[Entries on target coordinates]

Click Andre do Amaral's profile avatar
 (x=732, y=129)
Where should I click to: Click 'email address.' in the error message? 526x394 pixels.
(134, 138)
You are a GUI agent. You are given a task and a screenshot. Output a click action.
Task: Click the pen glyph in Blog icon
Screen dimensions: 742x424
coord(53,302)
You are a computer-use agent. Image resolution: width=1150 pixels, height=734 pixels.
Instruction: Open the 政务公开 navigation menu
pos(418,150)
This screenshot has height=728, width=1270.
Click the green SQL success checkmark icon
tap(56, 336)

---

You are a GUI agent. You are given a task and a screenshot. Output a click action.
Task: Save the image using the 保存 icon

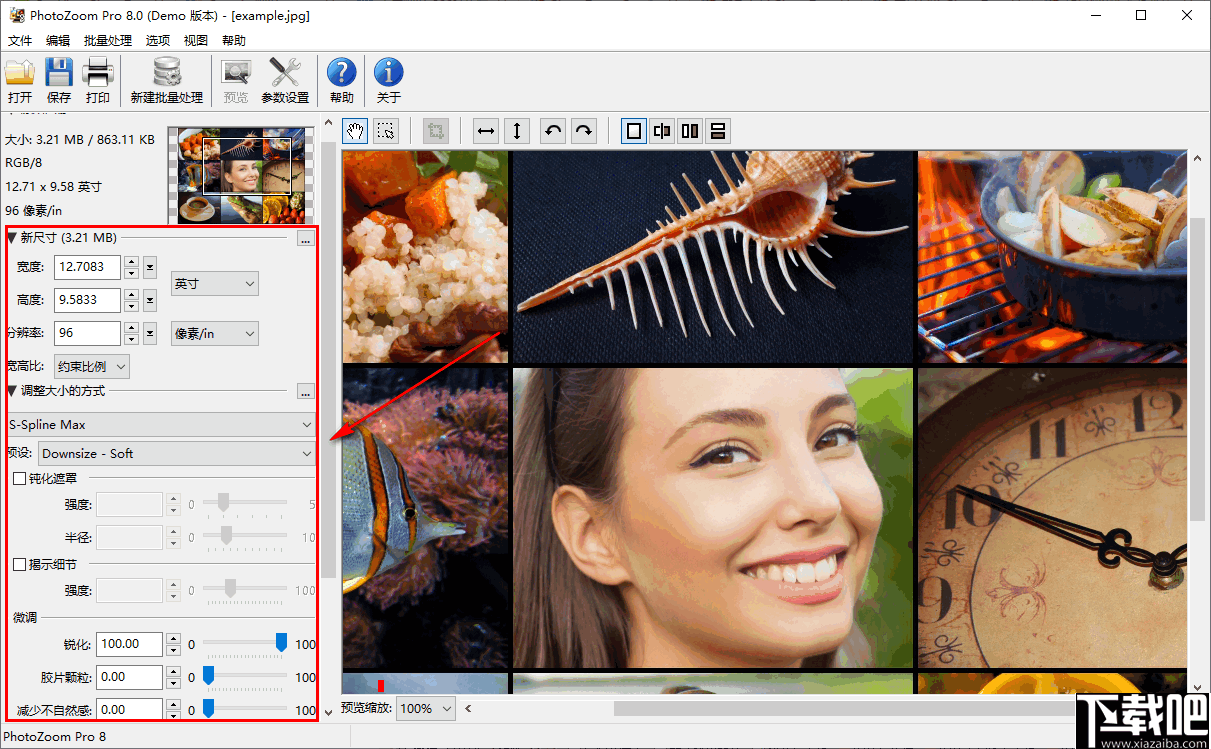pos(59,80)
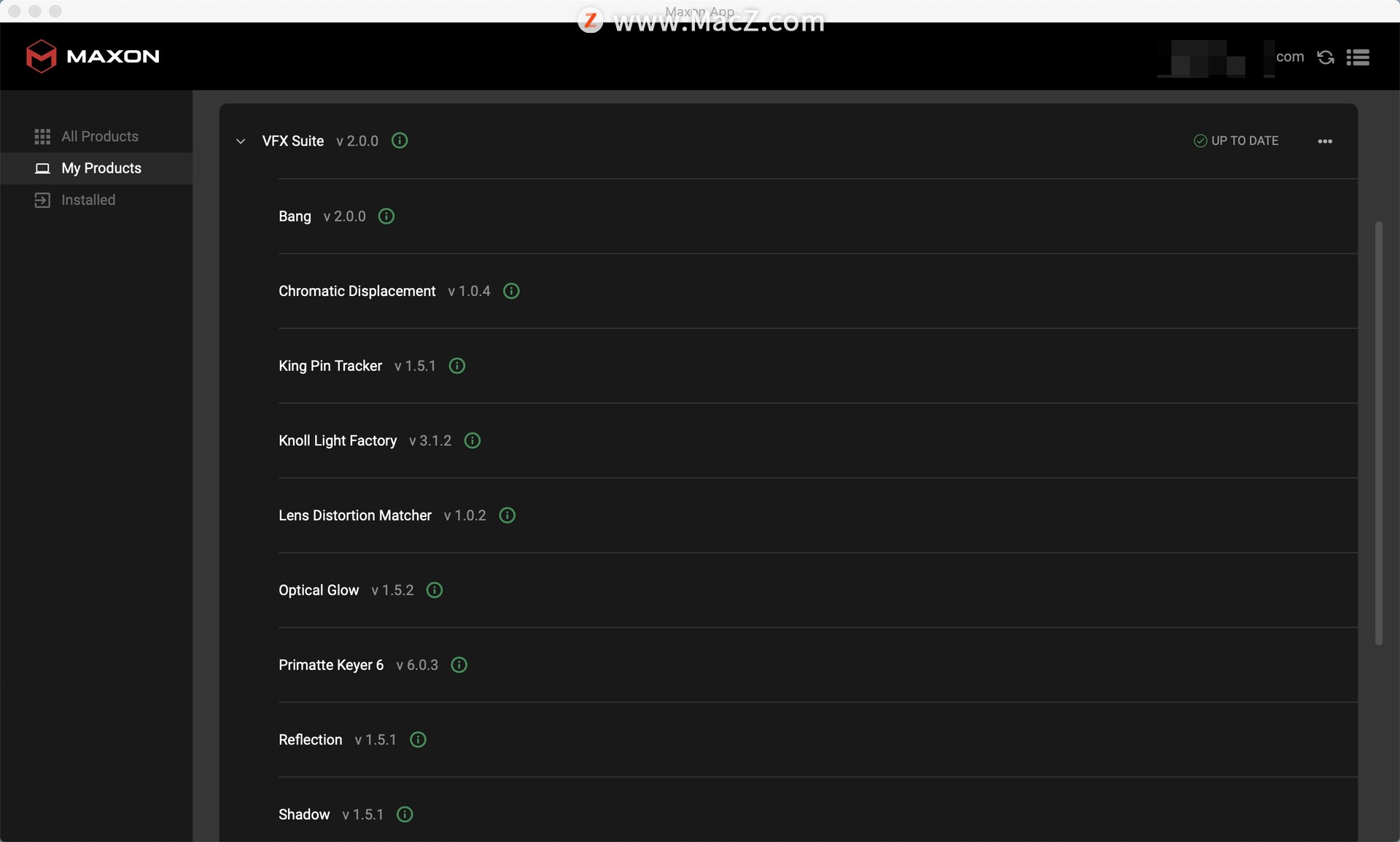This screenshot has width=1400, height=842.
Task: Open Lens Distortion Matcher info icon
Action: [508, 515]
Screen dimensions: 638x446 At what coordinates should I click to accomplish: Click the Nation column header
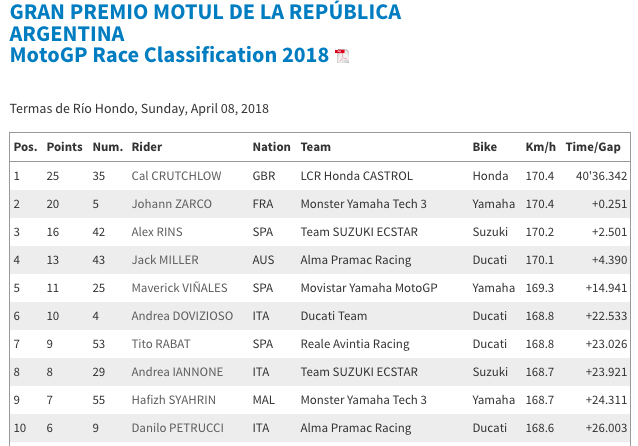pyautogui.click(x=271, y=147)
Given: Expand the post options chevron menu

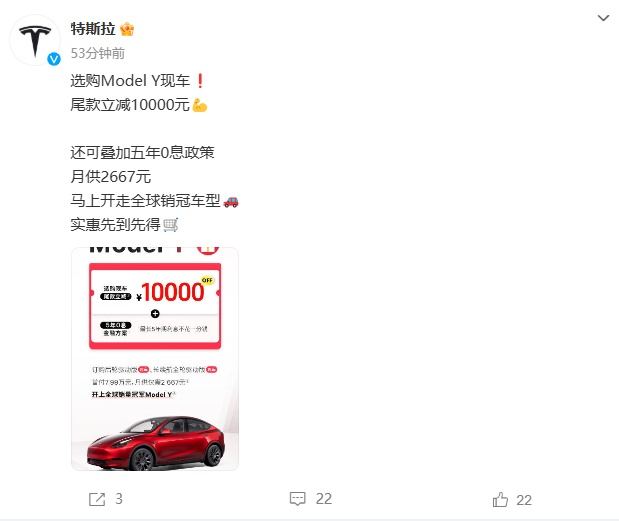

**Goal**
Rewrite the data above, starting with the line containing "Click Andre do Amaral's profile avatar" and going on through the line containing "coord(53,302)", keeping every request line as is. Multiply each coordinate in the answers by 0.35 and round to whole numbers, with halves rounding up.

**Task answer**
Click Andre do Amaral's profile avatar
 (x=256, y=45)
Where should I click to: Click 'email address.' in the error message? 526x394 pixels.
(47, 48)
You are a GUI agent. You are given a task and a screenshot. Output a click action.
Task: Click the pen glyph in Blog icon
Screen dimensions: 742x424
coord(19,106)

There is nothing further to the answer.